:: Prompt ::
Extend the account of Marshall's September 11 ordeal past its final sentence about the birth of her twins.

Eventually, Marshall and Sciequan walked over to a building their firm owned a block away on Broadway. From the fifth floor, Marshall gazed upon the horrific scene, at the bodies, body parts, the lone shoes and pocketbooks, the people screaming and crying in terror, and others jumping from high above, all of which are part of her nightmares now.
Then, suddenly, the heavy vibrations from the low-flying second airliner pierced her chest just before it crashed into the second tower. Later, when the towers crumbled, she could feel her unborn twins react to the enormously loud, massive rumbling. The pains in her stomach were sharp.
Several hours later, firefighters got Marshall and others out of that building, onto a truck and over the Brooklyn Bridge, from where she walked to a fire hydrant that was open. Marshall cupped some flowing water to clean the gray soot covering her body, and while she lifted her shirt to wipe herself, exposing her pregnant stomach, a uniformed officer walked over, held her hand and insisted that she sit down. He sat with her on a bench for hours as Marshall waited for her then-husband Craig to find her.
Ernesto Robinson, a court officer with Brooklyn Family Court, was on Jay Street helping stunned, dazed and bewildered people over the Brooklyn Bridge, when he spotted the pregnant Marshall. Noticing also that her feet were swollen, he felt a duty and compassion to help her, he said.
“Well, 3,000 people died that day,” Robinson said, “and in the midst of all that chaos, here’s this woman who looks like she’s about to give birth.
”I believe when one life goes out, a life comes in, and you can’t save the dead. So I felt I had to save her and her unborn children.”
The next day, Marshall checked into a hospital, and eight days later she gave birth to her twins six weeks premature.

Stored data

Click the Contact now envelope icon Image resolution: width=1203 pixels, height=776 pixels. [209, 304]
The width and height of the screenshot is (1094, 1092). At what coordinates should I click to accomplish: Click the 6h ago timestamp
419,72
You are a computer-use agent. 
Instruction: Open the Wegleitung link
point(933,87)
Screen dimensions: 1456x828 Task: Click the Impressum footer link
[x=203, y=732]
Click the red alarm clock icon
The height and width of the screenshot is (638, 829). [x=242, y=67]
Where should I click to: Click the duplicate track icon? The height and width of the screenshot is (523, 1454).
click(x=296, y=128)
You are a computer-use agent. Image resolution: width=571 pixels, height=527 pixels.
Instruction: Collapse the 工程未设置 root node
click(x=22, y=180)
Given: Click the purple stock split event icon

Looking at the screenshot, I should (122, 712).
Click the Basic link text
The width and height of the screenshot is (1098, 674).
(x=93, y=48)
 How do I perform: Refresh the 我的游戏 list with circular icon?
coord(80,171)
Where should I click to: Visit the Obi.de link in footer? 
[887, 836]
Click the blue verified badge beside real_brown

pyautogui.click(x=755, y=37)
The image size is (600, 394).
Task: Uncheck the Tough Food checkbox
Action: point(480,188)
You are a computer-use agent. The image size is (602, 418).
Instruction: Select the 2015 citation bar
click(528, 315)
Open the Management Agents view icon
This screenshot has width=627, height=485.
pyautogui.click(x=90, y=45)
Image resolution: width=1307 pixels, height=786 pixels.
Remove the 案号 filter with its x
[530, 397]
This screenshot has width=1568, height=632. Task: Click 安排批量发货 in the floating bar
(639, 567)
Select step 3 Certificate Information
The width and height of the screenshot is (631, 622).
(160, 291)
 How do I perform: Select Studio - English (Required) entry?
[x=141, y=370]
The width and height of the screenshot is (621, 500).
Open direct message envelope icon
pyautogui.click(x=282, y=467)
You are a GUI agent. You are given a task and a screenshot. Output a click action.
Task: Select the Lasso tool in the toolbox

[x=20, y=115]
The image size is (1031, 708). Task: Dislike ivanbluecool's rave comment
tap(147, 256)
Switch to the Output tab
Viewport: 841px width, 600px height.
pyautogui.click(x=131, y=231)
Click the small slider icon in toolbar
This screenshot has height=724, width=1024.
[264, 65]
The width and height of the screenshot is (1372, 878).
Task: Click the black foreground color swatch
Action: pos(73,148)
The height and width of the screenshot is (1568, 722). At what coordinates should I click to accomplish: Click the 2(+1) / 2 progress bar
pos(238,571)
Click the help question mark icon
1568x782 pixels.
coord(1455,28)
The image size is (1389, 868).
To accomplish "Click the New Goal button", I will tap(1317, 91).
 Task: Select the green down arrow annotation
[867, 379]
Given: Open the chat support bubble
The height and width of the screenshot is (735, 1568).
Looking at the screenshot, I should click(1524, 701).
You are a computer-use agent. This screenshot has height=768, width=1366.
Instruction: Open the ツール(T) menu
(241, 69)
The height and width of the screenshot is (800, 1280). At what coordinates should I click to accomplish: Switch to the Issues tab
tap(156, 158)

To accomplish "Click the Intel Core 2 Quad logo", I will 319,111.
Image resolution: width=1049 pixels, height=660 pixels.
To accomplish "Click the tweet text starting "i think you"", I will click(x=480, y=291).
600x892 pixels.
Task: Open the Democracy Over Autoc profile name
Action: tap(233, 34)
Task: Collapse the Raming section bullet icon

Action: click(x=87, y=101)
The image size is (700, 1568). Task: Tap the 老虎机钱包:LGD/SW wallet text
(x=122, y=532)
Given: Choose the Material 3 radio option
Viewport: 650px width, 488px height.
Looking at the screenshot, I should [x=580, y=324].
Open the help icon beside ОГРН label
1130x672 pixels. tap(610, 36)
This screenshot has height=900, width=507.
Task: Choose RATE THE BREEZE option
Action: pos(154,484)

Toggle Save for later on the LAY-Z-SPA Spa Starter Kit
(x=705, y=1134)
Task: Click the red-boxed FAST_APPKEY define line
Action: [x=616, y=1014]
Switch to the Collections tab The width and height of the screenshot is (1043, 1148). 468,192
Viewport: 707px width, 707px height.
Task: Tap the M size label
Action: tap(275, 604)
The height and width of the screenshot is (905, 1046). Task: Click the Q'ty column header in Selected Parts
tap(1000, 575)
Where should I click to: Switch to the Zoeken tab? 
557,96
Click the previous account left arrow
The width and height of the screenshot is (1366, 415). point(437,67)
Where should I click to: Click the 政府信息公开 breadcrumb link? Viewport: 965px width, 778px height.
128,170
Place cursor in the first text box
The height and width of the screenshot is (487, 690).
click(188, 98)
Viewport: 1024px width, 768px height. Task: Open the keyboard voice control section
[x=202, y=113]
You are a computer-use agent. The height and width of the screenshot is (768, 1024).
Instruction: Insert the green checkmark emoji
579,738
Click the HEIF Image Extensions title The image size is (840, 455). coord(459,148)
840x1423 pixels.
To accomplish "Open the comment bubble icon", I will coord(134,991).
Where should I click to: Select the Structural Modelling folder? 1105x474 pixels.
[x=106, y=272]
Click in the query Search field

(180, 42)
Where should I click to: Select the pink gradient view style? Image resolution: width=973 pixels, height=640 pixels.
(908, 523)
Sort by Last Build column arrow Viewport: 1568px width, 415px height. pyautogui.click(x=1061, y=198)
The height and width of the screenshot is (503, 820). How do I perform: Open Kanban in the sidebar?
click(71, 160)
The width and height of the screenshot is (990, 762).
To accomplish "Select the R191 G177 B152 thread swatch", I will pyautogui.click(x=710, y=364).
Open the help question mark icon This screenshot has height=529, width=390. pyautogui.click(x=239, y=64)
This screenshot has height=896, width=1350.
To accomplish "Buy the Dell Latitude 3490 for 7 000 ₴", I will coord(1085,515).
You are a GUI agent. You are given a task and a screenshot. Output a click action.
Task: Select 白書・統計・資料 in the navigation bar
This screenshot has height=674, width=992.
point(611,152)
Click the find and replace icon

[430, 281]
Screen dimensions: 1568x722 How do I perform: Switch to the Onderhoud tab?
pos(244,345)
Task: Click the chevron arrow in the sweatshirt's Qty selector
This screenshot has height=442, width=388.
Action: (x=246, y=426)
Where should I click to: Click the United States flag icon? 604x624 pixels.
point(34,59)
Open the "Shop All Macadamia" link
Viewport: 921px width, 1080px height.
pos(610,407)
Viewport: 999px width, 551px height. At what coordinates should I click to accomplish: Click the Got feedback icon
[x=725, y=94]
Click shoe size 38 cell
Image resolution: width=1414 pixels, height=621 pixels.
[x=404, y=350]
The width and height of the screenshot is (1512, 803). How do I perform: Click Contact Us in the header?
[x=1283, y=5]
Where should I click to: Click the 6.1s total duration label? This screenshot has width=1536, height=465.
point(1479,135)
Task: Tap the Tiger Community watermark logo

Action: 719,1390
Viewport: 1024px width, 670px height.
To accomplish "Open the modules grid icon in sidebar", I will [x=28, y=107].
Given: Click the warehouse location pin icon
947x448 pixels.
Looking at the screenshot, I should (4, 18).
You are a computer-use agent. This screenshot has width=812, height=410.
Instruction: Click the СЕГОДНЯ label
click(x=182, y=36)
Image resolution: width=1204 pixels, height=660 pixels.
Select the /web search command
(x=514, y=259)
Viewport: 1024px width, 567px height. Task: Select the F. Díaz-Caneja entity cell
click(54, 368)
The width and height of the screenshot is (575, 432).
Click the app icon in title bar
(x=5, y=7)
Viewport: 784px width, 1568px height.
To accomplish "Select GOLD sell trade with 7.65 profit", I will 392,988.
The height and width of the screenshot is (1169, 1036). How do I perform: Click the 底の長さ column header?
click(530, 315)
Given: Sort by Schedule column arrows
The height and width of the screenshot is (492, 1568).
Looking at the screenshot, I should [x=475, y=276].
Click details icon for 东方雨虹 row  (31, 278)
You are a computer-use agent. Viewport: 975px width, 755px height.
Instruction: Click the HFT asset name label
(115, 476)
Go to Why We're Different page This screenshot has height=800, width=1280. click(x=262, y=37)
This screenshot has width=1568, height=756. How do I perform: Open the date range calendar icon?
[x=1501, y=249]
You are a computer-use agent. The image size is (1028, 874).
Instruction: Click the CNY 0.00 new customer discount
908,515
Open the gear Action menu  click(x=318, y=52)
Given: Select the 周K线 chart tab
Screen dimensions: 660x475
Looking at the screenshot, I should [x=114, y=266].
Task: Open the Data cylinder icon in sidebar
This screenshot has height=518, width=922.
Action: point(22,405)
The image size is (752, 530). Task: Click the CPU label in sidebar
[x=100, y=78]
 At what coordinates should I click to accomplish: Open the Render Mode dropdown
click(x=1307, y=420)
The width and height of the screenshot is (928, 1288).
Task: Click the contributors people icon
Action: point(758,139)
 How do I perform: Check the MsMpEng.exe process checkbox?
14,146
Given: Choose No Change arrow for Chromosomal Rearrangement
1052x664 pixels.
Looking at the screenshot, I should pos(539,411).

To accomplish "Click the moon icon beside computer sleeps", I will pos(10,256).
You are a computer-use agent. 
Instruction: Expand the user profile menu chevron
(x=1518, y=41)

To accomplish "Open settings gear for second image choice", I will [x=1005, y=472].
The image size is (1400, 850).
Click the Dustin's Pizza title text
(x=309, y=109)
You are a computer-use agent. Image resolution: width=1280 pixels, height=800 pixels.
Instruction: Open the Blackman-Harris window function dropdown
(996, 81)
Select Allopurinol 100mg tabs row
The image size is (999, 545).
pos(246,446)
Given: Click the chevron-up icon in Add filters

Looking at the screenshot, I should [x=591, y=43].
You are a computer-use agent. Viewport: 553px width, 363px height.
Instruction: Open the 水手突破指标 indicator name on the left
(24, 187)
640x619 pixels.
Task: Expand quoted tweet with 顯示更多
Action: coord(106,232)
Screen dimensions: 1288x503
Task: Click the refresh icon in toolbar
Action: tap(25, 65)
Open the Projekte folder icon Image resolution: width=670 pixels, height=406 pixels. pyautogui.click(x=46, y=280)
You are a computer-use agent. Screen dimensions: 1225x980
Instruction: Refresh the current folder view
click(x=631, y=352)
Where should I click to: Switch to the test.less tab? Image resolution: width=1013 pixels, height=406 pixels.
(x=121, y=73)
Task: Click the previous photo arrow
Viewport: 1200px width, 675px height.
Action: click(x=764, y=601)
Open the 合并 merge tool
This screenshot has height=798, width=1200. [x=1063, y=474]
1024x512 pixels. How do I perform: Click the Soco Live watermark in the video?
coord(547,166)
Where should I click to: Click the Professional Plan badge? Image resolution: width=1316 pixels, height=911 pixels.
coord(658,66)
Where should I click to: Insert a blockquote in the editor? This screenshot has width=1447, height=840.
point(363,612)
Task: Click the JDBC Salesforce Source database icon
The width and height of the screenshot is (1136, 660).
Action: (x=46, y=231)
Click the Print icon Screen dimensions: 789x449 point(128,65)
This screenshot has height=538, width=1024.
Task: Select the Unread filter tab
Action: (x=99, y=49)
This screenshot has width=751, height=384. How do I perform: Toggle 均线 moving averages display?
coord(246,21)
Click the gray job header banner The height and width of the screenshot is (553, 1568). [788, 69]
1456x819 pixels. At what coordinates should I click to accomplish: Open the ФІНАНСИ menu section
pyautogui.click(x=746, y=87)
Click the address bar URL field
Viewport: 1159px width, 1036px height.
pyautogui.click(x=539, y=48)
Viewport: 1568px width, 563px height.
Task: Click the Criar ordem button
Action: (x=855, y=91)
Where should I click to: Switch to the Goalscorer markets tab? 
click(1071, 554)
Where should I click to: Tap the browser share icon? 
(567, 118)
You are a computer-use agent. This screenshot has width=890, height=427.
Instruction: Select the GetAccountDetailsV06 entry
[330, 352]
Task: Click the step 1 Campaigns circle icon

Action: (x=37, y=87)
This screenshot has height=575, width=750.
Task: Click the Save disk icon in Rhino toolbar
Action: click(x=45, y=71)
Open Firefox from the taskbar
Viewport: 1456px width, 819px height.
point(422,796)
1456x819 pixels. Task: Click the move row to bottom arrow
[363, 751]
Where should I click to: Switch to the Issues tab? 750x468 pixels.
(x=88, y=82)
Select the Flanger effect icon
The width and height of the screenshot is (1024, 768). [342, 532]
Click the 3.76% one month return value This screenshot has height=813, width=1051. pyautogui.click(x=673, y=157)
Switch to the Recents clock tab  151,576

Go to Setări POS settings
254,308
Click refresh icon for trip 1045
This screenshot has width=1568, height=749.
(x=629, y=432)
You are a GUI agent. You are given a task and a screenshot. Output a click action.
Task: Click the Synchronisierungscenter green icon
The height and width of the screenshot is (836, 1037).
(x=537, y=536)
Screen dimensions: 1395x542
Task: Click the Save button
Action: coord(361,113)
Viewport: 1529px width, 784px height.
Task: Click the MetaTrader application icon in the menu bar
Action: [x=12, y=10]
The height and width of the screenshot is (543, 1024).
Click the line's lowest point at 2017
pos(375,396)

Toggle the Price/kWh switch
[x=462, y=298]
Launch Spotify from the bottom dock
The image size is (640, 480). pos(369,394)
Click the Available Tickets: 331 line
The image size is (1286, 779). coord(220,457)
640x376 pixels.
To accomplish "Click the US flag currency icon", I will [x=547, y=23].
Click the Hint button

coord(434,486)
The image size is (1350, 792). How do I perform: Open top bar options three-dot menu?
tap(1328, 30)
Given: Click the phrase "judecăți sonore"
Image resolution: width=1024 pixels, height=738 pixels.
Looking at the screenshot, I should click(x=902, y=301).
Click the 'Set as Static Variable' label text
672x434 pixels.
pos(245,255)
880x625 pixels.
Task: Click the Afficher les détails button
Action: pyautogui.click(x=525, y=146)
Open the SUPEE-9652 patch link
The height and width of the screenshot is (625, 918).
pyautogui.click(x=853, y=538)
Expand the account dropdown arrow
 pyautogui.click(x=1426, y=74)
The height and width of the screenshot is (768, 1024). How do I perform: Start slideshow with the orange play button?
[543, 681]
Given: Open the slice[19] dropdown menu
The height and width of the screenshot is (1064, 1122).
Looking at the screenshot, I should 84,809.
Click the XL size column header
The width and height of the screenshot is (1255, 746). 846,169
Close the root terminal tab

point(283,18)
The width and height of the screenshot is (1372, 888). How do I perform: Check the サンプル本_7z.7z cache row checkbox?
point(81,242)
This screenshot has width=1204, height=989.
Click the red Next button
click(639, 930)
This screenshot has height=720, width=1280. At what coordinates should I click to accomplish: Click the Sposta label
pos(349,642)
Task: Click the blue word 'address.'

:: Exercise output ::
Last week, as the anniversary of 9/11 approached, Marshall was determined to stay home from work rather than commute two hours into New Jersey via the Long Island Rail Road into Manhattan. While in recent years she finally was able to watch the televised ground zero ceremonies on Sept. 11, she planned to keep the TV off this year and focus on her children. Several pictures of them fill two walls in her living room.
“I’m just going to stay home and appreciate what I have,” Marshall said last Thursday.
She noted that whenever she travels on a plane now, she always takes her children with her. “They are my life,” she said.
Despite the unending anxieties she must still struggle with, Marshall still focuses on the good that nevertheless grew out of these horrific experiences. For one, she said, she appreciates life so much more now.
“I think back then, of the fur coat, the diamonds and wearing expensive clothes, and none of those things were important,” she said. “Sept. 11 affected my understanding of life, my patients and how fast life can be lost,” Marshall continued. “When I’m driving behind people who honk at me to go faster now, I pull over and let them go. Or if my boss is yelling at me, I’ve learned that if you just take that deep breath, it soothes so much of the anger.”
Also, Marshall has two new friends, Robinson and Sciequan. She’ll never forget how Robinson helped her, and two years after 9/11, she returned to his courthouse with her twins.
“They came back, and that meant a lot to me,” Robinson said, “because I never ever thought I’d see them again.”
“I kind of cried when I met him,” Marshall recalled. “I explained to him, that it was important for me to have my children meet him. It was very emotional for me.”
And Sciequan visits her Harbor Isle home for the twins’ birthday each September. At last year’s party, Marshall’s son, Aiden, thanked Sciequan. “The boy came up to me and said, ‘Aunt B.J., thank you for saving my mom from the World Trade Center,” Sciequan said. “I wanted to cry.”